[EXERCISE INPUTS]
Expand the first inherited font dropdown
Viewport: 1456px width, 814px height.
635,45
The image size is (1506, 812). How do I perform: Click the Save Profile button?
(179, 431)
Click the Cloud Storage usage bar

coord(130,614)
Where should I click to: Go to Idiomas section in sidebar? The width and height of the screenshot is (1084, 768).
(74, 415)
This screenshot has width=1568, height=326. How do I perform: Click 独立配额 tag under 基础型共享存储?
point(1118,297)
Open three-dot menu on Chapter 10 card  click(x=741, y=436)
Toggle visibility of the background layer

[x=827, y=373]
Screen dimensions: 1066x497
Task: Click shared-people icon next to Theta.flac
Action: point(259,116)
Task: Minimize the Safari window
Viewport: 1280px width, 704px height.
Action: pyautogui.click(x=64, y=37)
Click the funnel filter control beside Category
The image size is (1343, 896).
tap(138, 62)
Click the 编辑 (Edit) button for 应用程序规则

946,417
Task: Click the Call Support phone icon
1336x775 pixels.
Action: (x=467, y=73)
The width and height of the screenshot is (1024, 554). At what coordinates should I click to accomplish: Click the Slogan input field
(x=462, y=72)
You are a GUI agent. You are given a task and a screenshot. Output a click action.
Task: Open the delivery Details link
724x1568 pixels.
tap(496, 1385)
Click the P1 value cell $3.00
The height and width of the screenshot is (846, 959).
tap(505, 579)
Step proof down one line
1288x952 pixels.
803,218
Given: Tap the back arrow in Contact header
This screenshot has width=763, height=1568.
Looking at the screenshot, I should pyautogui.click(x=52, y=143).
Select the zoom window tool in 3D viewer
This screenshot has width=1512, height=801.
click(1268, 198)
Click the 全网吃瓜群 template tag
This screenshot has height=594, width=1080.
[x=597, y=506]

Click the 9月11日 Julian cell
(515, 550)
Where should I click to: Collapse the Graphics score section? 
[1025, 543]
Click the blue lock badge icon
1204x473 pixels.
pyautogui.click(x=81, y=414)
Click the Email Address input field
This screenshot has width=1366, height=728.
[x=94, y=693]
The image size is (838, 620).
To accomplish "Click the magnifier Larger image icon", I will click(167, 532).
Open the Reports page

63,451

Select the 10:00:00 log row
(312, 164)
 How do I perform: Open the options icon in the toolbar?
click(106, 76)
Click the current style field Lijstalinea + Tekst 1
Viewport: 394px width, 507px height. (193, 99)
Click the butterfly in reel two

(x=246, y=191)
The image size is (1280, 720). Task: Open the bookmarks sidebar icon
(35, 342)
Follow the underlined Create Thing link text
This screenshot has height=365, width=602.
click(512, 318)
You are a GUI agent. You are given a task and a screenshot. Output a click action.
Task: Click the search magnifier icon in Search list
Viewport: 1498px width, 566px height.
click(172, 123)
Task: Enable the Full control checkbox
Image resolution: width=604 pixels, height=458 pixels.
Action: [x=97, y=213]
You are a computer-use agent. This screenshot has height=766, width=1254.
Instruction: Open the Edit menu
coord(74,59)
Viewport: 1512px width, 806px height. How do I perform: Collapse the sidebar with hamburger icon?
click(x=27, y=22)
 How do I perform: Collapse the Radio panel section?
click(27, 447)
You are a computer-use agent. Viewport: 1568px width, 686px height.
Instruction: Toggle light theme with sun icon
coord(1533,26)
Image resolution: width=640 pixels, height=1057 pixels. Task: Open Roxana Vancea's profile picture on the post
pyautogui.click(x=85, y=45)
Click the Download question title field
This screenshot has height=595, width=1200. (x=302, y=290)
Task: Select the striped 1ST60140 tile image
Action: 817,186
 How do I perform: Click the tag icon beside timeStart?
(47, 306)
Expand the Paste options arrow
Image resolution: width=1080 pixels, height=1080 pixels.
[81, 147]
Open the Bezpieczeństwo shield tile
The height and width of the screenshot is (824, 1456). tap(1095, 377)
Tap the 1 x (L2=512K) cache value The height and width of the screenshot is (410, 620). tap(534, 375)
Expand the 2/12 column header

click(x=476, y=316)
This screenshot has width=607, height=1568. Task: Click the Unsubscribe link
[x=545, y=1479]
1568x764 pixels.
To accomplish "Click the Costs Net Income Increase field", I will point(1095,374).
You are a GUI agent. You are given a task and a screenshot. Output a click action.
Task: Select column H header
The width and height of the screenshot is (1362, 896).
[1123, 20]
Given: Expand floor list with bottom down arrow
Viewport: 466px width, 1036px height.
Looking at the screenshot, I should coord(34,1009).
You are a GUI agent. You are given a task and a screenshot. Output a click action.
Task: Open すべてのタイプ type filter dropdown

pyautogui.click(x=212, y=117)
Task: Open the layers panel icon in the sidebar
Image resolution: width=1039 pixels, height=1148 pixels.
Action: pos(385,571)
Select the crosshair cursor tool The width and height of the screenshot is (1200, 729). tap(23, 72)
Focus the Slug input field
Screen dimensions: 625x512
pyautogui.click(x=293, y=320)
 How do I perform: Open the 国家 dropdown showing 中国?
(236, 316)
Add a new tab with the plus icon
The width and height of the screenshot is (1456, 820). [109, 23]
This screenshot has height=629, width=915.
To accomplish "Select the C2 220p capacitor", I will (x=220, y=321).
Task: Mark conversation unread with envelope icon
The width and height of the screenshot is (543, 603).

[EXERCISE PROMPT]
List each line of the records that contains the word "beside". Copy each line in full, and count only matches with the same capitalization.

[WRITTEN REPLY]
Click the funnel filter control beside Category
 How do I perform: Click the tag icon beside timeStart?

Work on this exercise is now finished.